I am delighted to have the opportunity to begin the sixth conversation on Russian History Blog, this one on Steven Harris’ superb book Communism on Tomorrow Street: Mass Housing and Everyday Life after Stalin. Its cover, a reproduction of the Yuri Pimenov painting “Wedding on Tomorrow Street,” hints at the muddy portrait of Soviet housing that Harris presents: construction and settlement occurred not in ordered sequence, but simultaneously, as impatient citizens rushed into housing that was incomplete or had not yet passed inspection; citizens and officials clashed over housing allocation principles; and residents of new neighborhoods found themselves competing for sparse resources, rather than basking in the glow of the harmony that urban planners had plotted out for them.
Communism on Tomorrow Street corresponds with recent historiography displacing the notion that the Thaw constituted a clear break from the Stalin period.[1. For a concise study of general continuity from Stalin to Khrushchev, see Alexander Pyzhikov, “Sovetskoe poslevoennoe obshchestvo i predposylki khrushchevskikh reform,” Voprosy istorii, no. 2 (2002): 33-43. On parallels in the sphere of housing in particular, see Mark B. Smith, Property of Communists: The Urban Housing Program from Stalin to Khrushchev (DeKalb, 2010).] It also contributes to discussions about Soviet engagement with the West in the realm of architecture.[2. Catherine Cooke (with Susan E. Reid), “Modernity and Realism: Architectural Relations in the Cold War,” Russian Art and the West: A Century of Dialogue in Painting, Architecture and the Decorative Arts, eds. Rosalind P. Blakesley and Susan E. Reid (DeKalb, 2007), 172-194.] And, it addresses the implications of socialist consumption, contemplating the position of the collective good in a society where taste and desire were beginning to be afforded as much attention as need.[3. This is a key theme, for example, in Communism Unwrapped: Consumption in Cold Eastern Europe, eds. Paulina Bren and Mary Neuberger (Oxford, 2012).]

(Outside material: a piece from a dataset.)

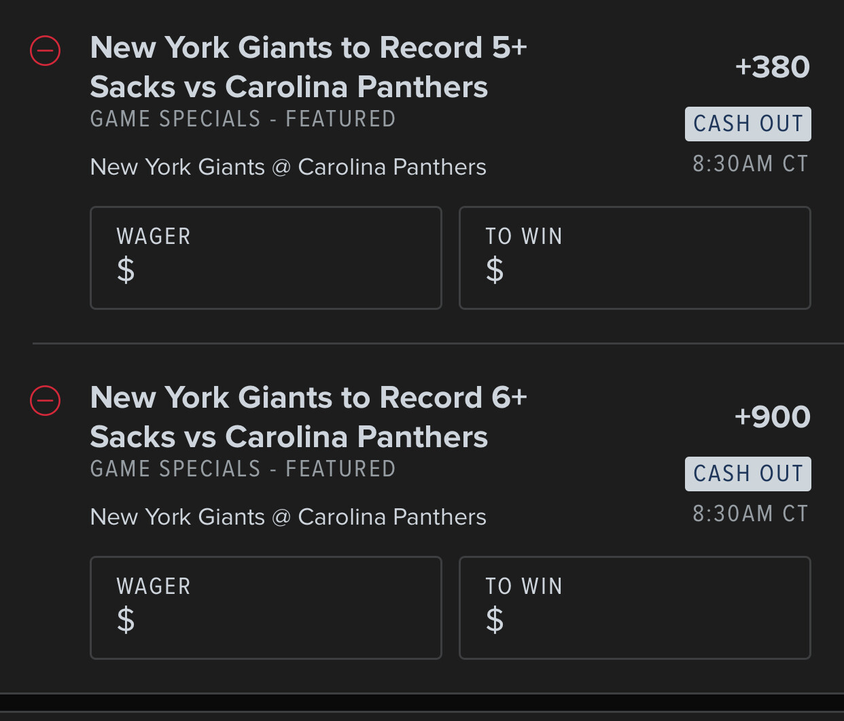Select the +900 odds value
This screenshot has width=844, height=721.
(x=773, y=417)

Rather than describe how Harris directly addresses each of these strands of scholarship I would like to highlight the novel ways in which he enters into dialogue with them. First, in considering the basic historical question of continuity, Harris does not limit himself to the Soviet context. Instead, he ventures into the 19th Century to firmly situate Russian social policy, the foundation for Bolshevik approaches to the housing question, in the pan-European context. Secondly, he depicts a solid link between material culture and social ideals; this is most striking in his meticulous study of why the separate apartment came to be small, an account that dispels general presumptions related to economizing. Thirdly, Harris offers rich insights into a crucial facet of the revival of socialism under Khrushchev that has escaped rigorous scrutiny: egalitarianism. As such, he adds another important barometer of the Thaw to those that have already received a fair amount of scholarly attention, for example, liberalization in the sphere of arts and literature, and socialist legality.[4. On the intelligentsia during the Thaw, see Stephen V. Bittner, The Many Lives of Khrushchev’s Thaw: Experience and Memory in Moscow’s Arbat (Ithaca, 2008) and Denis Kozlov, “Naming the Social Evil: The Readers of Novyi mir and Valdimir Dudintsev’s Not by Bread Alone, 1956-59 and Beyond,” The Dilemmas of De-Stalinization: A Social and Cultural History of Reform in the Khrushchev Era, ed. Polly Jones (London, 2006), 80-98. Socialist legality is central to Brian LaPierre, Hooligans in Khrushchev’s Russia: Defining, Policing, and Producing Deviance during the Thaw (Madison, 2012) and significant also in Miriam Dobson, Khrushchev’s Cold Summer: Gulag Returnees, Crime and the Fate of Reforms After Stalin (Ithaca, 2009).] In fact, issues related to equality constitute the thread that, to varying extents, connects each of the points I wish to present.